DA EXALTAÇÃO À MELANCOLIA
Jacob Fortes
Ainda ecoa pelo país afora, sobretudo nos meios urbanos, a
retumbante derrota da seleção canarinho para os alemães. A derrota — que
ocasionou sentimentos de tristeza, indignação e fez prantear a muitos — chegou
a ser adjetivada por alguns como assombrosa: colisão entre feitos do passado e
o fracasso do presente cuja avaria principal consistiu em murchar não apenas a
bola, mas o ufanismo nacional.
Aos que, movidos pela paixão do futebol, prantearam a derrota
do seleto time, ressalto que neste Brasil, recheado de brasis, há razões muito
maiores para estear, senão o pranto, a indignação profunda. Evidentemente
refiro-me à indignação daqueles que não pensam apenas em si, que não pensam
apenas neste ou naquele esporte, mas no país como um todo. Essas razões não precisam
ser elencadas de modo cabal. Basta olhar o diário da TV: violência urbana
demarcada pela pena de morte decretada pelos celerados; a deplorável situação
dos hospitais públicos; o transporte, nas grandes metrópoles, onde os
trabalhadores são submetidos ao calvário de viajar, por longas horas, em trens
e ônibus sucateados, comprimidos aos moldes de vagões boiadeiros.

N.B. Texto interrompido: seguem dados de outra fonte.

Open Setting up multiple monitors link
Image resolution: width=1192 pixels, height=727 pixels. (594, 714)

No “país do futebol”, o orgulho maior de ser brasileiro não
está, exatamente, em vencer um campeonato mundial, mas na felicidade geral alicerçada
em alto índice de desenvolvimento do país. Somente a educação pode assegurar,
de modo peremptório, esse desenvolvimento. A educação sempre vence; o futebol
nem sempre. A inclusão social se faz primordialmente por meio da educação, não
unicamente por meio da bola: caminho sinuoso e estreito. O tijolo que alicerça
a prosperidade de uma grande nação não se chama bola, mas livro. “Um país se
faz com homens e livros”. A bola não pode ter primazia sobre os livros. Os
livros darão aos brasileiros todas as oportunidades, inclusive de poderem
comprar ingressos e não apenas permanecerem do lado de fora dos estádios
olhando os turistas estrangeiros adentrarem, frajolas, entoando cantos
efusivos, alguns flertando com Vinicius: ”Olha que coisa mais linda mais cheia
de graça... que vem e que passa num doce balanço a caminho do mar”.

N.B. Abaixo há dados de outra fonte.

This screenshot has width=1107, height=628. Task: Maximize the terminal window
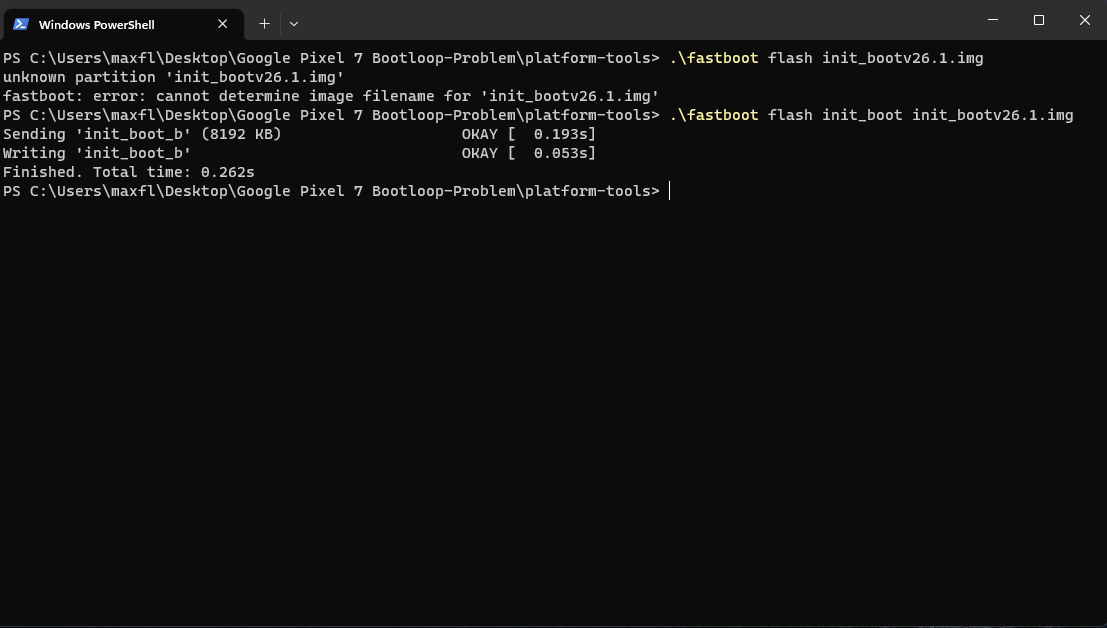1039,20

Agora que o antitérmico germânico fez baixar o estado febril
da exaltação futebolística brasileira, deixemos que a atonia da derrota se
transforme em assomo de esperança por uma prosperidade nacional demarcada não
pela bola, esta pode bambolear, murchar, mas esteada nas colunas inexoráveis da
educação. Quanto mais conhecíveis e atraentes forem os caminhos das escolas
tanto mais incognoscíveis serão os caminhos dos presídios. Preferível ser
derrotado no futebol a ter que ser campeão de violência urbana e de falta de
saúde pública para todos. Que as forças do povo se aglutinem não apenas em prol
do futebol, mas, principalmente, para que a educação brasileira prospere em
messe, se fortaleça cada vez mais. Quando a obrigação com a educação atingir o
patamar de devoção em que chegou o futebol, ninguém mais irá maldizer a
escuridão. Nessa ocasião até o insigne compositor Waldeck, o “Gordurinha” irá
refestelar-se e repetir para os seus colegas lá do assento sobreceleste o que
lhe sucedera na terra: “eu perdi a mocidade com os pés sujo de lama, eu fiquei
analfabeto, mas meu fio criou fama”.
O excesso de luz que sobeja no futebol, míngua na educação:
que redime muito mais e enseja prêmios nobeis. Pena que o país, que se
notabilizou pelo futebol e carnaval, ainda não tenha sido laureado com tamanha
comenda. O futebol por vezes faz parecer que a bola é a “Estatua da Liberdade”
brasileira, mas a verdadeira liberdade, em forma de caneta, somente as escolas
podem modelar mediante o uso de matéria prima intangível.
Que os acessos de delírio e sonhos febris que acometem o
futebol possam infectar a educação, pois assim a nacionalidade brasileira
poderá engalanar-se com a taça de maior distinção honorífica, o NOBEL.